Developing promising talents

CapitaLand’s Graduate Development Programme gives Mindy Teo an unexpected twist to her career

Issue: Nov 2009

MindyTeo
Mindy Teo, GDP graduate, (2nd from right) with her colleagues at The Ascott Group

The technicalities of lasers and optics seem a world away from that of the corporate world. Yet 27-year-old Mindy Teo, a trained electrical engineer, is now completely at ease working at The Ascott Group as a strategic planner.

Teo, who studied at the University of Michigan and the Massachusetts Institute of Technology in the US, came to know of CapitaLand’s Graduate Development Programme (GDP) in 2005. Lured by the promise of career flexibility, Teo made the drastic switch from an engineering career to a corporate one.

Finding the right fit

The GDP, which is an 18- to 24- month broad-based management training programme, gave Teo the opportunity to explore the hospitality, real estate and financial services sectors while working in CapitaLand. At the end of the programme in 2006, Teo finally found the right fit with The Ascott Group, a wholly-owned subsidiary of CapitaLand.

“I liked the fact that there was flexibility for transition between different divisions for you to figure out what you’re good at before settling in,” said Teo. “It really is a good place for people who want exposure as it provides continuous on-the-job learning, interaction with senior management and a better understanding of the company direction.”

Teo began the GDP in March 2005 where she started out at CapitaLand Limited working in the treasury and research units. She also garnered experience working at Capitaland Retail, where she was attached to the investment and asset management team.
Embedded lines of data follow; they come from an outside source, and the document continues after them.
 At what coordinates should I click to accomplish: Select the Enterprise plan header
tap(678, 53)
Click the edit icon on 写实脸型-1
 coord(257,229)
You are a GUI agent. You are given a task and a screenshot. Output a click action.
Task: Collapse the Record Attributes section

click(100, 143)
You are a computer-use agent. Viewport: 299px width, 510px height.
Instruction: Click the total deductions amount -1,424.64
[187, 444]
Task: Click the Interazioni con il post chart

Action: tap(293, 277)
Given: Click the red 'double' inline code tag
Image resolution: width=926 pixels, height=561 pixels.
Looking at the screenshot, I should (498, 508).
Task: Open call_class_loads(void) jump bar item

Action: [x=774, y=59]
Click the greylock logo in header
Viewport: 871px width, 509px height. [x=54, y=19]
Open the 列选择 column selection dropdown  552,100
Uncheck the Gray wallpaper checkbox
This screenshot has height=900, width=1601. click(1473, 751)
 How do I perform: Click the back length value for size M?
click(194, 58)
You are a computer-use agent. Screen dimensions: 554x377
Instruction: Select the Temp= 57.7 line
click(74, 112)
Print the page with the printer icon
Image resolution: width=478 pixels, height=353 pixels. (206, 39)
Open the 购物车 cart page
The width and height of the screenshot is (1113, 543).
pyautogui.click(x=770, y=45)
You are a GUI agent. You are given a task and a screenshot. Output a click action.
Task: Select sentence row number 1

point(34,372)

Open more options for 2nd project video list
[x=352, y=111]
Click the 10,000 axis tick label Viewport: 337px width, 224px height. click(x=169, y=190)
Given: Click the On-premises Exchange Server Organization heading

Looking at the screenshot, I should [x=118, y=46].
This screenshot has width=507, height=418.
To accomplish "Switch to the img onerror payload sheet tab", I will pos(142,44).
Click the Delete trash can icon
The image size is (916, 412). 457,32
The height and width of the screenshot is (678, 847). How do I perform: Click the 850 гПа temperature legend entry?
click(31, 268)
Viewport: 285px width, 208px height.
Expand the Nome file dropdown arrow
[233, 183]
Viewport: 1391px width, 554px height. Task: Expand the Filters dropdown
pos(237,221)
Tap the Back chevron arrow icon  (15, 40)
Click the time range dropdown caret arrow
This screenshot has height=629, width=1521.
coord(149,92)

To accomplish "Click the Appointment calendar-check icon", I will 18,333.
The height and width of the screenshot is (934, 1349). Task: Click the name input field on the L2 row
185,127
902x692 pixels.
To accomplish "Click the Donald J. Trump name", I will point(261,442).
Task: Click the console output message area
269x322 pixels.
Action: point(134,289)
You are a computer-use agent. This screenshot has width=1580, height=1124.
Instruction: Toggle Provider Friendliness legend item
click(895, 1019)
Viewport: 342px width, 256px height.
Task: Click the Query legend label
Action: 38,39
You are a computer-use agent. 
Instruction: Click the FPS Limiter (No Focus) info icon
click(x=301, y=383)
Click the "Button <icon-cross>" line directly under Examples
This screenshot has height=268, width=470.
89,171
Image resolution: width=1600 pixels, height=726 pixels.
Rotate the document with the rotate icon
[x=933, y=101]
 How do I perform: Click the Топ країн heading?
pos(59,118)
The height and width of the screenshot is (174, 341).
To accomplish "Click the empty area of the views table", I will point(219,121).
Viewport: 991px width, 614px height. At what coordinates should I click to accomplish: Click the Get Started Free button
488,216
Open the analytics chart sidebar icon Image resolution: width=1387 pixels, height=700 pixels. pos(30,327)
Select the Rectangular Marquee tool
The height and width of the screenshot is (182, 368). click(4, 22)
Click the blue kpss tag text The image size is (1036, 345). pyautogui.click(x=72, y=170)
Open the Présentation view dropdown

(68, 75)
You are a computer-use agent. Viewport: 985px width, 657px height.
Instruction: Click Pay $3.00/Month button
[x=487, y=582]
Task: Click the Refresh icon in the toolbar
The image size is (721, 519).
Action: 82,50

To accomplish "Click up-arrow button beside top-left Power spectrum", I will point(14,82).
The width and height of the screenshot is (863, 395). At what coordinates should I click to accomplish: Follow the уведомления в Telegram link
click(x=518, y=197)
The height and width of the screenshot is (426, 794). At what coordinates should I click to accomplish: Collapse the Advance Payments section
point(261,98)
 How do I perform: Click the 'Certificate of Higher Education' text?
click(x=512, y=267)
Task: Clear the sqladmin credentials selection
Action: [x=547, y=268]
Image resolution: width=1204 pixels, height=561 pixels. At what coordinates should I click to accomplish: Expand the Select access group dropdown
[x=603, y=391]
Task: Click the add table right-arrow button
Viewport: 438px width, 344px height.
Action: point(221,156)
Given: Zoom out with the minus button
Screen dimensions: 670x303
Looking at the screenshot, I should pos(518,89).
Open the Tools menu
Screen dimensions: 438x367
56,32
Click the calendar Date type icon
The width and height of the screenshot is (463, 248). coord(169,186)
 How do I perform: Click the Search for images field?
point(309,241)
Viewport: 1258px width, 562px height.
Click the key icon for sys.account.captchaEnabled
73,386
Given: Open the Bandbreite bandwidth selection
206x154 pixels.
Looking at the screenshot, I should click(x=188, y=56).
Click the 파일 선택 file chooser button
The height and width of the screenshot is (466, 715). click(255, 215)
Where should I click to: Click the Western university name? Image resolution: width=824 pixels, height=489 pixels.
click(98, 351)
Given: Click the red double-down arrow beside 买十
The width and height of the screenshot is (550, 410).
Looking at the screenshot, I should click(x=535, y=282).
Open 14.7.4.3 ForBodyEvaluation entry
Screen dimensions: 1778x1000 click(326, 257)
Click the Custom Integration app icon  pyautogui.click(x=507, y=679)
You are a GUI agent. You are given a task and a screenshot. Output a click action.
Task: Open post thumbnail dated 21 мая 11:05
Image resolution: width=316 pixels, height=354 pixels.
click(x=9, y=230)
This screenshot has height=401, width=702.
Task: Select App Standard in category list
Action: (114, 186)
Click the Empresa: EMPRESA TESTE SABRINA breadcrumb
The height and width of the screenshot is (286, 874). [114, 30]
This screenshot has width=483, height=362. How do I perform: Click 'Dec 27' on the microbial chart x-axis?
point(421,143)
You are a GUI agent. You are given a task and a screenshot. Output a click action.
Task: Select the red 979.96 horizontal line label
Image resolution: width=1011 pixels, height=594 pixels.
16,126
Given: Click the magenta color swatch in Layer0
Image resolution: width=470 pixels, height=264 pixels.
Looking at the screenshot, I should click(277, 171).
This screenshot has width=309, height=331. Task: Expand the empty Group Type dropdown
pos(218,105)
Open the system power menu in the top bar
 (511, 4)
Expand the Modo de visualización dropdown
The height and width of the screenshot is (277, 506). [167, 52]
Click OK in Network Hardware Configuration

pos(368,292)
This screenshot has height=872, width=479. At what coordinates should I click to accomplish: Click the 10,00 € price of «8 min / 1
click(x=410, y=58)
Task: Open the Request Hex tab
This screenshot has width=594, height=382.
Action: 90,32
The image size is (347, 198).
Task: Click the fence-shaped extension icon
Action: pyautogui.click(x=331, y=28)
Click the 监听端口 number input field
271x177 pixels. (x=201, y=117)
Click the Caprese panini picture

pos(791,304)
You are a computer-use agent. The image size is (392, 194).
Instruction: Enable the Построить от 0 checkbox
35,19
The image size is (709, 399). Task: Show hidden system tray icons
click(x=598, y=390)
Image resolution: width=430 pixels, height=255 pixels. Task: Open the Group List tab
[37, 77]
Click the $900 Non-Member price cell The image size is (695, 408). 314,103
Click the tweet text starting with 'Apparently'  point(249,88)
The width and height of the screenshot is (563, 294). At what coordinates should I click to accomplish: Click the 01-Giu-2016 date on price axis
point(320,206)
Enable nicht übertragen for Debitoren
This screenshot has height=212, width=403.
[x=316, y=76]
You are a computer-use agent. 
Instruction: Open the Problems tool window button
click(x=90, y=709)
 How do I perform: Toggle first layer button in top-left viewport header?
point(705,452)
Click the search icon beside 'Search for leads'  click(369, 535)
One of the major projects she was involved in was the joint acquisition of Raffles City Singapore by CapitaMall Trust and CapitaCommercial Trust.

“Dealing with the financial and legal documents gave me good training to have a very careful eye,” Teo said, adding that she has become more observant and critical in thinking.

Cultural exchange



Teo (centre) dressed in traditional garb for the Loy Krathong celebration at Somerset Lake Point, Bangkok
For Teo, the highlight of the GDP was a six-month stint in Bangkok with The Ascott Group. There, she picked up ground experience working at the Somerset Lake Point, Bangkok serviced residence, and was involved in strategic planning for The Ascott Group’s Thailand cluster. Teo said this gave her the opportunity to live overseas and learn from a different culture.

“It was an experience with different corporate cultures and management styles—for example, you need to be more sensitive when communicating with the workers there,” Teo said.

Teo recalled celebrating a traditional Thai festival, the Loy Krathong, with residents of Somerset Lake Point. She helped to organise games for the children, and taught guests to make floating lanterns. This gave her hands-on experience with a unique local celebration—helping to round up the programme’s holistic learning scheme.


Teo organizing games for the children of residents at Somerset Lake Point, Bangkok during the Loy Krathong Festival

Having spent four-and-a-half years in America, Teo is no stranger to living abroad. “It wasn’t purely a technical education, but also a chance to interact with the people from different cultures. Michigan has a diverse mix,” Teo explained.

As former president of the Singapore Students Union at Michigan, Teo has had plenty of opportunity to hone her leadership skills and confidence—qualities that have helped her through the years.

Learning by example

Although she was not assigned an official mentor, Teo found her bosses approachable and inspiring—playing the unofficial role of teachers and friends throughout the course of the GDP.

She continues to keep in touch with some of them, occasionally asking them for advice on different matters. “Rather than being assigned someone, I think it’s important to find people you can learn from as being part of the GDP gives you great opportunities,” Teo said.

“Once, while I was working at CapitaLand Retail, one of my bosses, Jesline, was pregnant with her second child, but she worked very hard,” Teo added, explaining how her bosses’ commitment was inspiring.

“Also, my other ‘mentor’ Anna Choo from CapitaLand Treasury is a really good role model. She is committed to her work, yet also finds time to spend with her two daughters,” Teo said.

Encouraged by her bosses, Teo herself attempts to keep a healthy balance in her life, by prioritising and having discipline.

Doing this allows her to maintain her commitment to teaching Sunday school every week, as well as to enjoy Latin dance classes and watching movies with friends in her free time.

And although it can get very hectic, with effort, she is enjoying her dynamic job with The Ascott Group—the scope for which constantly changes.

On the whole, Teo has gone down a very different path from what she expected—but either way, her boldness and eagerness to learn have definitely paid off.